# Seeking advice



## Liszy33 (Jan 16, 2019)

Hi everyone

I just wanted to ask if anyone can give me an advice about seeking for financial support. 

I have 13years old daughter with my ex boyfriend. We are not married but my daughter is using his surname. She was born when he is still PH citizen. 

He never support my daughter financialy even if I keep on demanding for monthly support. Only give once a year or never with small amount. 

He now lives in UK and holding british citizenship. 

My daughter is in highschool now and not long and will be in college. I want to seek a legal advice on how can we get him support my daughter monthly unil she finish school. 

If anyone can give an advice, will appreciate a lot. 

Thanks


----------



## lawyerly (Jan 17, 2019)

Where is he right now?


----------



## Gary D (Oct 28, 2013)

Unless you are both in the UK I don't rate your chances.


----------



## M.C.A. (Feb 24, 2013)

It appears Lizzy you are in the UK and so maybe you should contact your government there at the nearest Philippine Consulate or Embassy for advice here's a link.
The Official Website of the Philippine Embassy in London, United Kingdom


----------



## expatuk2016 (Mar 20, 2016)

I think your main problems are you never married your daughters father, and your daughter was born in the Philippines ? Is this correct ? Is the ex boyfriend the registered father ? And your daughters surname is the same as his and registered as so ? If yes you could could possibly get help if he is a British Citizen and working and has a National insurance number. But its only a chance


----------



## canounggoy (Jan 16, 2019)

Looks like the father is Pinoy and daughter is using his last name so contact these agencies
PAO (Public Attorney's Office), the DOJ (Department of Justice) as well as from DSWD (Department of Social Welfare and Development) 
It's a violation of the Violence Against Women and Children Act to not support children.
If he stays in the UK might be hard to make him pay. But maybe the DSWD can tell immigration to grab him at the airport If he ever comes back from the UK.


----------



## xXEsPaNyoLAkoXx (Jan 24, 2019)

It has a little chance for you to have financial support for your daughter since as you have stated you are not Married. Even though she used his father surname you don't have papers to show and it just your boyfriend. I don't want you to have false hope. But still, try to seek help in the government agencies and there are a lot of scholarships where you can enroll your daughter for educational assistance.


----------



## Rebaqshratz (May 15, 2016)

xXEsPaNyoLAkoXx said:


> It has a little chance for you to have financial support for your daughter since as you have stated you are not Married. Even though she used his father surname you don't have papers to show and it just your boyfriend. I don't want you to have false hope. But still, try to seek help in the government agencies and there are a lot of scholarships where you can enroll your daughter for educational assistance.

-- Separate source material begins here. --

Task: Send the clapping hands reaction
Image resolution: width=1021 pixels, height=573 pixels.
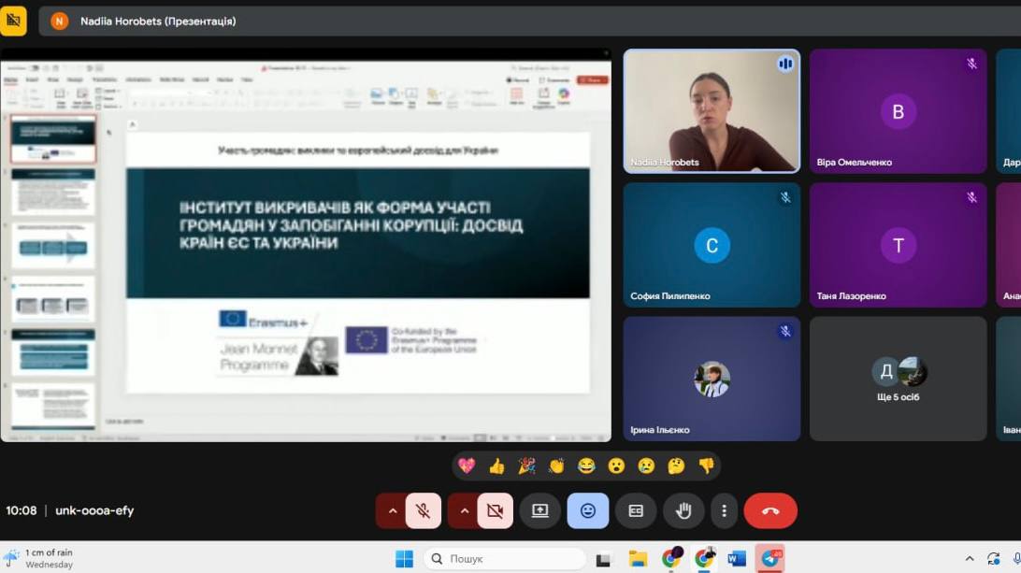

Maybe father's id along with the mother's are on daughter's birth certificate.


----------



## xXEsPaNyoLAkoXx (Jan 24, 2019)

Rebaqshratz said:


> Maybe father's id along with the mother's are on daughter's birth certificate.


Let's hope that it was stated on her daughter's certificate.


----------



## lawyerly (Jan 17, 2019)

Liszy33 said:


> Hi everyone
> 
> I just wanted to ask if anyone can give me an advice about seeking for financial support.
> 
> ...


You can file a case for violation of Republic Act. No. 9262 or Violence Against Women and Children. This is notwithstanding the fact that you and the father were never married. You can invoke economic abuse as a ground for non-support as he is under obligation to support his child whether legitimate or illegitimate under the Family Code.


----------



## Rebaqshratz (May 15, 2016)

lawyerly said:


> You can file a case for violation of Republic Act. No. 9262 or Violence Against Women and Children. This is notwithstanding the fact that you and the father were never married. You can invoke economic abuse as a ground for non-support as he is under obligation to support his child whether legitimate or illegitimate under the Family Code.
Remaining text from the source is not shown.